(Records drawn from a dataset)

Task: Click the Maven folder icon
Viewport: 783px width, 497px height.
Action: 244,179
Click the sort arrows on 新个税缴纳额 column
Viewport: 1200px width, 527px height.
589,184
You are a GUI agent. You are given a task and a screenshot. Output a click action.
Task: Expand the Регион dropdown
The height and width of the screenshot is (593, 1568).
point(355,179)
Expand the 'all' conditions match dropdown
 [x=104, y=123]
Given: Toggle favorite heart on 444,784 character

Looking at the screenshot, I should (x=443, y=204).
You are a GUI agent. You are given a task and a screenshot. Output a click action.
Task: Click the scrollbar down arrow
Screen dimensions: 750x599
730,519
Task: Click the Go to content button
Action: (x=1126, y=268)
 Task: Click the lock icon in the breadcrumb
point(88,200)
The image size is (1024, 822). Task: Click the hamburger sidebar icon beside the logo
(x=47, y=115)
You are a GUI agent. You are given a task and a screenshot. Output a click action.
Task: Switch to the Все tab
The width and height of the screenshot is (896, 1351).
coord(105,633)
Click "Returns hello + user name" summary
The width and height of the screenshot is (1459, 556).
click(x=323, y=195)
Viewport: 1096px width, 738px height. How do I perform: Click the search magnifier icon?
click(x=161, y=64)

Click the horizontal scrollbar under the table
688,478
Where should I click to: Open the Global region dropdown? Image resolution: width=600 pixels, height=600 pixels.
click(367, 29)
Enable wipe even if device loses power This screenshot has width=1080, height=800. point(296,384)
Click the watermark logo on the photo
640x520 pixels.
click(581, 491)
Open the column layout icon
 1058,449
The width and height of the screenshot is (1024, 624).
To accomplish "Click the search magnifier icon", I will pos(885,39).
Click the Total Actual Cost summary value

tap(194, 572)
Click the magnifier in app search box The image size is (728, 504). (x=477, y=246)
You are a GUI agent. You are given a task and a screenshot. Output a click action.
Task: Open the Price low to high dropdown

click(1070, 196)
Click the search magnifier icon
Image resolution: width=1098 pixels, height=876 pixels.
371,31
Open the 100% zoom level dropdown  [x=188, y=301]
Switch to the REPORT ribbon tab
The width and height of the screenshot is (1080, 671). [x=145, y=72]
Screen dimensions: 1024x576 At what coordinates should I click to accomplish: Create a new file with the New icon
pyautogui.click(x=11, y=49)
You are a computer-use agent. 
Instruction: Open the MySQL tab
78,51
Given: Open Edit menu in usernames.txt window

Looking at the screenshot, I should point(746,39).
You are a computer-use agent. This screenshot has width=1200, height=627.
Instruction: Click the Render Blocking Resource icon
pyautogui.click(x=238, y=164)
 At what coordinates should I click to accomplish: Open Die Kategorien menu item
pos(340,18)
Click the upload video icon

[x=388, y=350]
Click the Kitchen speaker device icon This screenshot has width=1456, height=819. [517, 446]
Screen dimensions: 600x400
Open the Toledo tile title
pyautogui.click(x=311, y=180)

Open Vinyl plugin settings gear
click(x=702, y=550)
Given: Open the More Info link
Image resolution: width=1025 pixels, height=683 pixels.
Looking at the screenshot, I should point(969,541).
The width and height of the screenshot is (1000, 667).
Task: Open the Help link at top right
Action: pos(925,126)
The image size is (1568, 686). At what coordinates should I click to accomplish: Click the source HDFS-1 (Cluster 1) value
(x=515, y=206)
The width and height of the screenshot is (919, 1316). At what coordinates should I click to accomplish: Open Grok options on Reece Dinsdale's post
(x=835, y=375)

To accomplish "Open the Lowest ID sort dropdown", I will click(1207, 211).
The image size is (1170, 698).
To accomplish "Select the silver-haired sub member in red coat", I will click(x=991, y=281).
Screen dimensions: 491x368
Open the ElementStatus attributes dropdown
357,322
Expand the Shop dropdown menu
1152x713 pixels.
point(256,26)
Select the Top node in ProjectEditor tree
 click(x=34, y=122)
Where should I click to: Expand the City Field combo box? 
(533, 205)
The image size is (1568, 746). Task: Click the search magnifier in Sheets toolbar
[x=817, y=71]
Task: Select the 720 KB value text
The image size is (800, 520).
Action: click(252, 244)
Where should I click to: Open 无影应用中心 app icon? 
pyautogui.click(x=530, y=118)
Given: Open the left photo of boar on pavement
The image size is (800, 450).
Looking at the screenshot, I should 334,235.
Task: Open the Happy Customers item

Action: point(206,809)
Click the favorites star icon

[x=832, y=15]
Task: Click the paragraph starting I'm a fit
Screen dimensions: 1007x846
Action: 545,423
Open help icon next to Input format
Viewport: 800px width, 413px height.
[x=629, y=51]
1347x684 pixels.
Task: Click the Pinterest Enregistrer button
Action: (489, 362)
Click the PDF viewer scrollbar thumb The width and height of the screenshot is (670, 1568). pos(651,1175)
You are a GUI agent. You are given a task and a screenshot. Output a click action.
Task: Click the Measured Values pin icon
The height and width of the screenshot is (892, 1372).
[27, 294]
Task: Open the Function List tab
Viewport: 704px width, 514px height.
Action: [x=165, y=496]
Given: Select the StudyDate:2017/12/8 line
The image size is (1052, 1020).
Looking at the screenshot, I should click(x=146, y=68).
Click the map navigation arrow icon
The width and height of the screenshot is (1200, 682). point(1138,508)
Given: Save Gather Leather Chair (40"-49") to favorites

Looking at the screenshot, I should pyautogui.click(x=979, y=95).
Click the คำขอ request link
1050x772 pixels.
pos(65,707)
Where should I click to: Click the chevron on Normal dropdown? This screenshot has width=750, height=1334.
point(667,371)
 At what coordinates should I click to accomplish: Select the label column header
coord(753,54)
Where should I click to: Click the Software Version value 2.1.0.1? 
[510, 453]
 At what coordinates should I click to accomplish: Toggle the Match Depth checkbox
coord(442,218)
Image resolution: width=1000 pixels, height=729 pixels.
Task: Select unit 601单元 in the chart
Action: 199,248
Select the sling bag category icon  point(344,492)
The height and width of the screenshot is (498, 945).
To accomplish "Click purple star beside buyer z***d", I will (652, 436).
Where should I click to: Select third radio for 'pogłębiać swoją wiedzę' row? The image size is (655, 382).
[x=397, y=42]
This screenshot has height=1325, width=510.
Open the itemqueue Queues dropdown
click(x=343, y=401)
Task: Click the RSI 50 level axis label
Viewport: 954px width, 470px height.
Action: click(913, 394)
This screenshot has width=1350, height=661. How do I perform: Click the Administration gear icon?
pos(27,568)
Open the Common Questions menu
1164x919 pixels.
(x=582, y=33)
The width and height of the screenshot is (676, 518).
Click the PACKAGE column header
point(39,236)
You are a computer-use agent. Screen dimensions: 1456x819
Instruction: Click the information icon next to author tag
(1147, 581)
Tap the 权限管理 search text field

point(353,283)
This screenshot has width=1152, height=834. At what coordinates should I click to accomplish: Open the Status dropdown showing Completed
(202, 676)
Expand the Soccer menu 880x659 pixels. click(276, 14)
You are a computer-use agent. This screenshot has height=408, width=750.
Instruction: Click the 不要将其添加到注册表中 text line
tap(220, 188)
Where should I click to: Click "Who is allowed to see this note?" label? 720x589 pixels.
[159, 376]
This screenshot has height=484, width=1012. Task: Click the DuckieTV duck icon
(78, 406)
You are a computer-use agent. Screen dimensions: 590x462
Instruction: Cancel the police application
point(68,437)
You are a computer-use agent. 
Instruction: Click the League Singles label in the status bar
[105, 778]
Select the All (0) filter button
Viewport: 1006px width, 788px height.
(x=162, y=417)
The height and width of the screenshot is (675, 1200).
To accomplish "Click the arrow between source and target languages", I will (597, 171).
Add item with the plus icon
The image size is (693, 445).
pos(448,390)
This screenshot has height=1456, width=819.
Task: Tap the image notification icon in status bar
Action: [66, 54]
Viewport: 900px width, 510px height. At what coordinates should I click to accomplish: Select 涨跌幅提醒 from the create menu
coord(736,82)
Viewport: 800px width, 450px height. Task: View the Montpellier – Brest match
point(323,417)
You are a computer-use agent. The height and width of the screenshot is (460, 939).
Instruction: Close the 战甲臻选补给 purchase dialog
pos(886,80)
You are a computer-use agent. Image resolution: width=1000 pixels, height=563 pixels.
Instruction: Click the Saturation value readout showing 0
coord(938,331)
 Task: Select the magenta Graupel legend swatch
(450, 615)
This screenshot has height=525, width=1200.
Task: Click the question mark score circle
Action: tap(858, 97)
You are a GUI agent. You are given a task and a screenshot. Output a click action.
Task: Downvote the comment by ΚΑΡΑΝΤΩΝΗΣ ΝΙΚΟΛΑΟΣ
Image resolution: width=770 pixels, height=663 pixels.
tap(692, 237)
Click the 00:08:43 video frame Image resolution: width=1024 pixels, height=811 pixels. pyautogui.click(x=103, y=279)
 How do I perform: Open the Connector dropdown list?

■ Task to complete
Search the entries above for "sort". Show every line that has it.

■ Output of the task
Click the sort arrows on 新个税缴纳额 column
To accomplish "Open the Lowest ID sort dropdown", I will click(1207, 211).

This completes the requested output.